Growing up in the 80s, the teacher was the centre of the classroom universe. Students had one duty: to learn without question. The teacher’s word was law, the textbook the only gospel. Learning flowed in one direction, from the head of the teacher into the notebooks of the students. Learning by rote was the order of the day, which led to the invention of famous phrases like “Chew and Pour, Pass and Forget.”


The writer: Steven Duyile
The Writer: Steven Duyile

Fast forward to today, and the classroom has morphed into an entirely new world: one where curiosity, dialogue, and collaboration are as essential as chalk once was. The days of silent rows, repeat after me, and unquestioned obedience have given way to buzzing spaces alive with energy, ideas, and possibilities.


The 21st-century classroom is not quiet. It hums with questions. We have children who learn to swipe before they learn to write, and their favourite word is ‘Why’. Why this? Why that? Why not? They are not rebels, but explorers, born into a digital age where technology has flung open the floodgates of knowledge. What was once mostly privy to the teachers/adults is now available to anyone with a device connected to the internet. Students carry the world’s libraries, laboratories, and lecture halls in their pockets.


And so the role of the teacher must change. Our task is no longer to guard information, but to guide discovery. We are not only transmitters of knowledge. We are cultivators of curiosity, shapers of skills, nurturers of wisdom and emotional intelligence. The teacher is not the star of the show anymore; our students are. Our role is to light the path, not to block the horizon.

In my own classroom, I have come to understand and appreciate the fact that children have diverse ways of assimilating information. Some students thrive when working with peers, sharing ideas with each other until they find clarity. Others prefer the quiet space of individual work, needing time to reflect before sharing. Many hover somewhere in between. Supposing I insisted on teaching the way I was taught: one method, one voice, one answer, I would miss the capability and diversity of half my students. Growth as a teacher means letting go of the old way of thinking one size fits all. Instead, it means adapting, experimenting, and meeting learners where they are.


This is not always easy. To grow into the role of a guide requires humility. It means admitting we don’t have all the answers. In fact, our students may discover something on Google faster than we can recall it from memory. Rather than seeing that as a threat, we can embrace it as an opportunity. What matters is not who holds the fact, but who can help make sense of it. Teachers in the 21st century shouldn't try competing with the internet, but rather help shape the wisdom to use it well.

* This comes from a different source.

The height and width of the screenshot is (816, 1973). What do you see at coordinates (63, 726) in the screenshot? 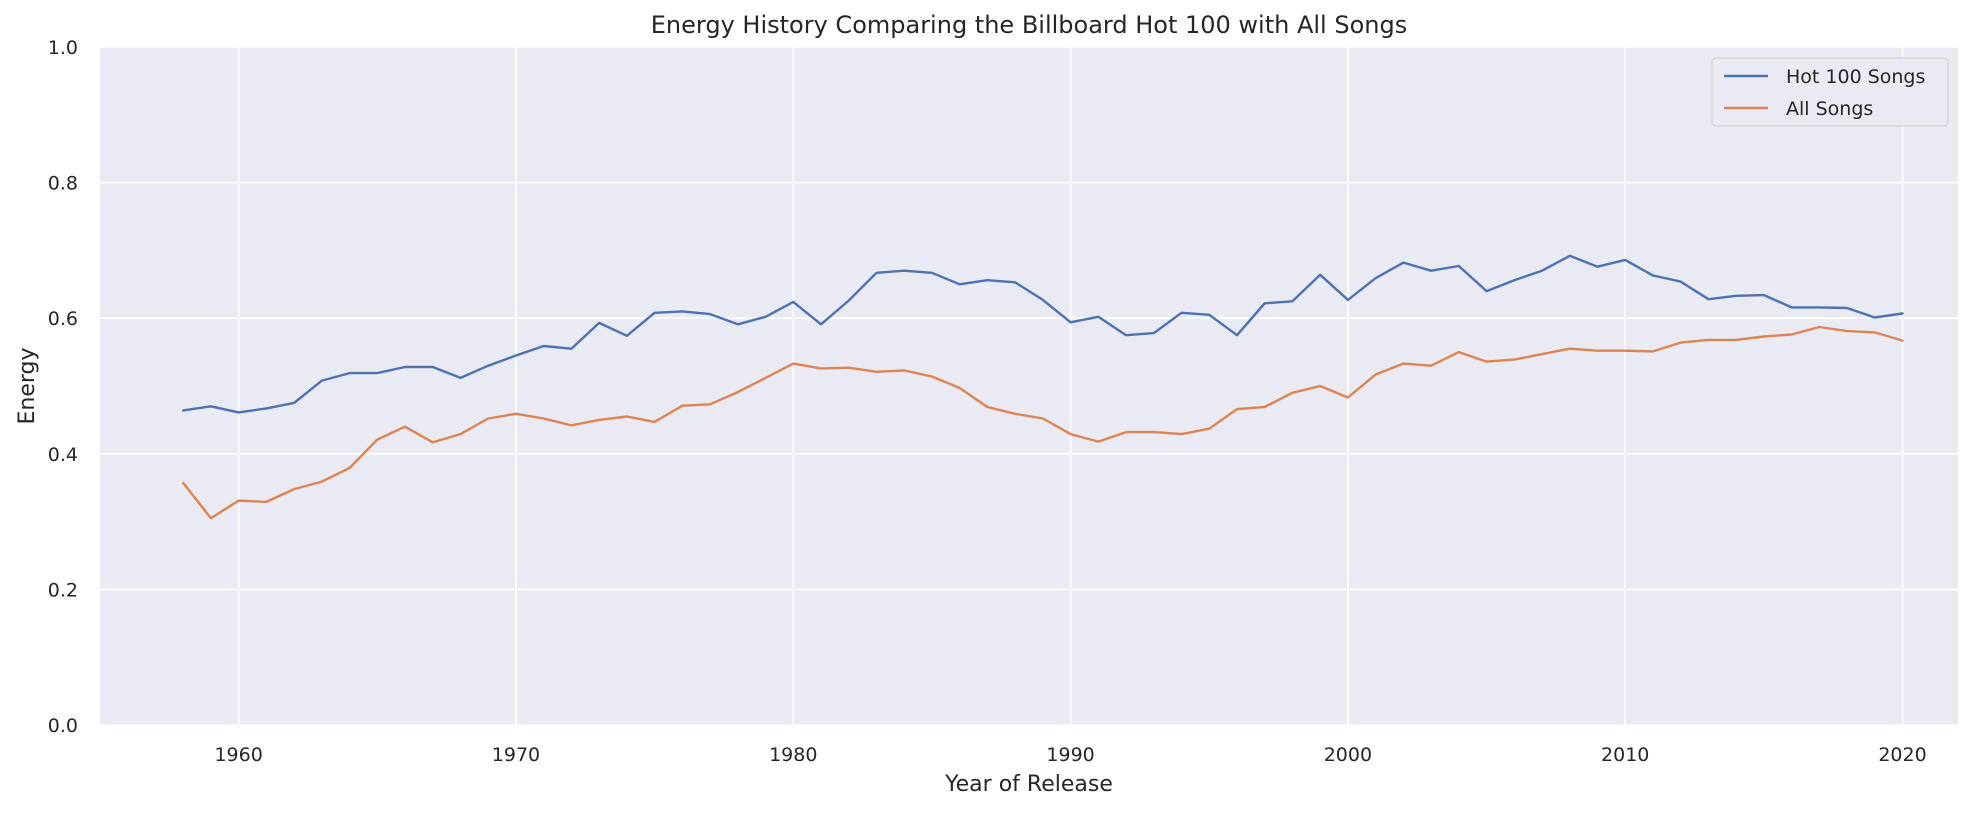
I see `y-tick-label: 0.0` at bounding box center [63, 726].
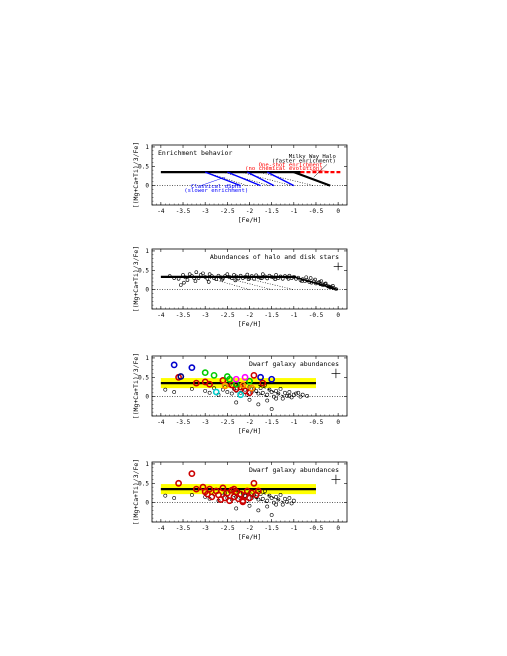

This growth also calls us to build classrooms that are inclusive and welcoming. To be a 21st-century teacher is to ensure that every child is seen, every background respected, every voice heard. This requires intentionality and creativity: weaving technology, group projects, stories, and play into lessons that reach children with different needs and learning styles. It requires courage: challenging old systems that value memorisation over imagination, or uniformity over individuality. And it requires persistence: experimenting with new methods, failing sometimes, but always striving to improve.


The real question, then, is not whether our students are ready for the 21st century. They already live in it. The question is, are we? Are we willing to trade certainty for curiosity, authority for humility, and control for collaboration? Are we ready to grow, not just as instructors, but as lifelong learners walking alongside our students?


Because in the end, great teachers don’t stand in front of students, they journey with them. Not to show off their own light, but to awaken the students’.